Callado investiga, então, os possíveis significados dessa palavra, a qual, no decorrer da crônica, torna-se o guia de uma trilha que percorrerá a memória literária do autor. As obras presentes no texto parecem, assim, desdobrar os limites do termo, a ponto de torná-lo simultaneamente uma porta de entrada para o retorno à história de Portugal e uma trilha por meio da qual se estabelece a ligação entre a trajetória das navegações portuguesas, o estabelecimento do Brasil e seu presente.

Esquecido pelos falantes da língua portuguesa e extinto no choque de seu encontro com os portugueses na ilha Maurício, seu habitat original, o doudo, segundo Callado, teria adquirido "vida e fama eterna" ao fazer parte do grupo de animais que povoa a narrativa Alice no país das maravilhas de Lewis Carrol. A partir desse lugar, no qual a ave se manteria viva, nasce na crônica uma outra imagem, formada pela justaposição do doudo encontrado pelos navegadores de Portugal, na ilha Maurício, com o espelho de Alice e o doudo do país das maravilhas. "A ilha foi posteriormente ocupada e colonizada pelos holandeses, mas os primeiros navegantes que nela pisaram foram os portugueses, que lá se viram diante do doudo. Era como se eles, portugueses, fossem uma pré-Alice e vissem a própria imagem futura dentro de um espelho"*18 *18 (Callado, Antonio. Crônicas de fim do milênio. Ob. cit.: 4.) .

Diante do espelho dessa Alice, os portugueses nem ao menos suspeitam do prenúncio que seu estranho reflexo anunciaria. Essa imagem se mostra primeiramente, segundo as palavras do autor, cômica e caricatural. A estranheza do doudo estava na desproporcionalidade de suas pequenas asas em relação ao corpo avantajado e em seu bico torto. Ao ver a ave, os marinheiros portugueses riem e chamam-na de "doudo", criando, assim, seu nome. A partir daí, a crônica percorre as várias formas e possibilidades de acepção da palavra num trajeto que adentra mais um pouco na memória literária do autor. Doida como os personagens do livro de Carrol, caricatura de Portugal, a ave, em seu caráter simbólico, não poupa sequer Camões, o consagrado representante da nação portuguesa:

E o curioso pássaro que Alice encontra ao seguir o Coelho terra adentro, é doudo de pedra, já que todos atendem à doidice no País das Maravilhas. São doidos, como Camões, que não podia ver mulher sem se endoidar ou endoudecer: "[...] branca Tétis, única despida: / como doudo corri de longe, abrindo/ os braços, para aquela que era vida/ deste corpo"*19 *19 (: 4.) .

### TAREFAS
1. Responda sim ou não: cada afirmação a seguir está de acordo com o texto sobre o doudo? Justifique cada resposta citando literalmente as palavras do texto que a decidem. (a) Segundo Callado, os holandeses foram os primeiros navegantes a pisar na ilha Maurício. (b) Foram os marinheiros portugueses que deram à ave o nome de "doudo". (c) A estranheza da ave vinha de asas grandes demais para o corpo.
2. Liste todos os escritores mencionados pelo nome no texto sobre o doudo.

### SEÇÃO DE DADOS
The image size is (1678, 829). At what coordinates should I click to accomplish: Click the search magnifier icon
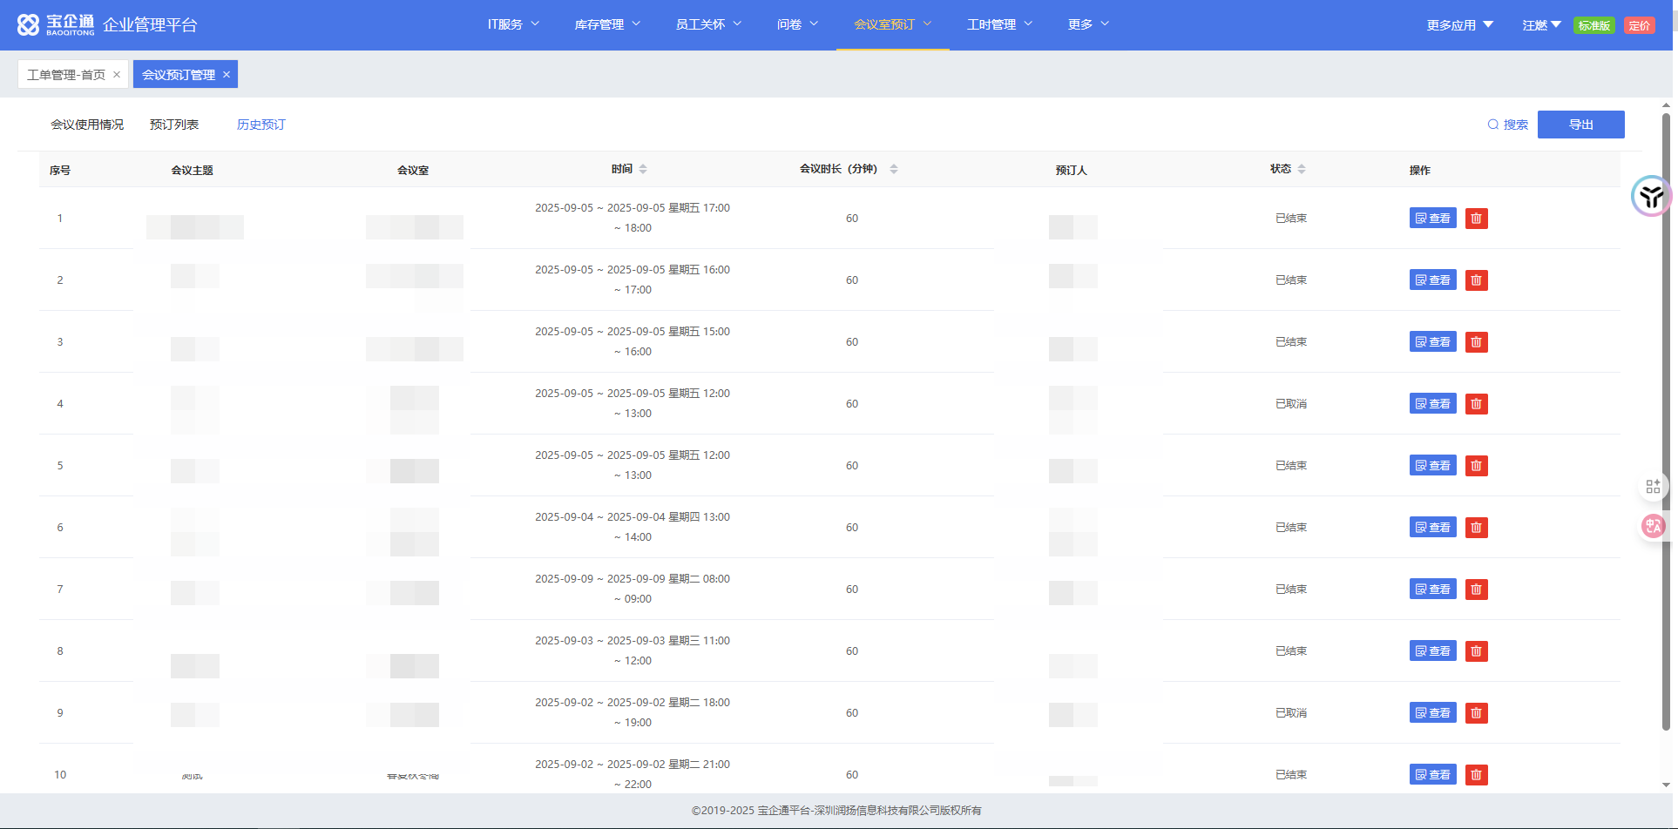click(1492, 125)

==

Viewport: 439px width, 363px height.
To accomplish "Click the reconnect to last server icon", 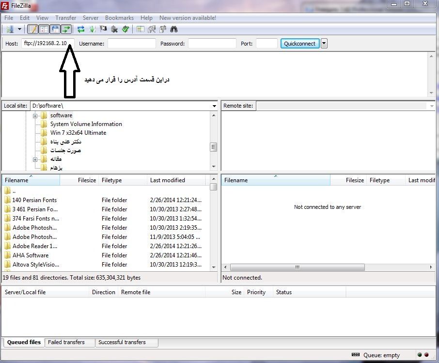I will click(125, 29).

### RESPOSTAS DOS EXERCÍCIOS
1.
(a) Não: «mas os primeiros navegantes que nela pisaram foram os portugueses»
(b) Sim: «Ao ver a ave, os marinheiros portugueses riem e chamam-na de "doudo", criando, assim, seu nome»
(c) Não: «A estranheza do doudo estava na desproporcionalidade de suas pequenas asas em relação ao corpo avantajado»

2. Antonio Callado, Lewis Carrol, Camões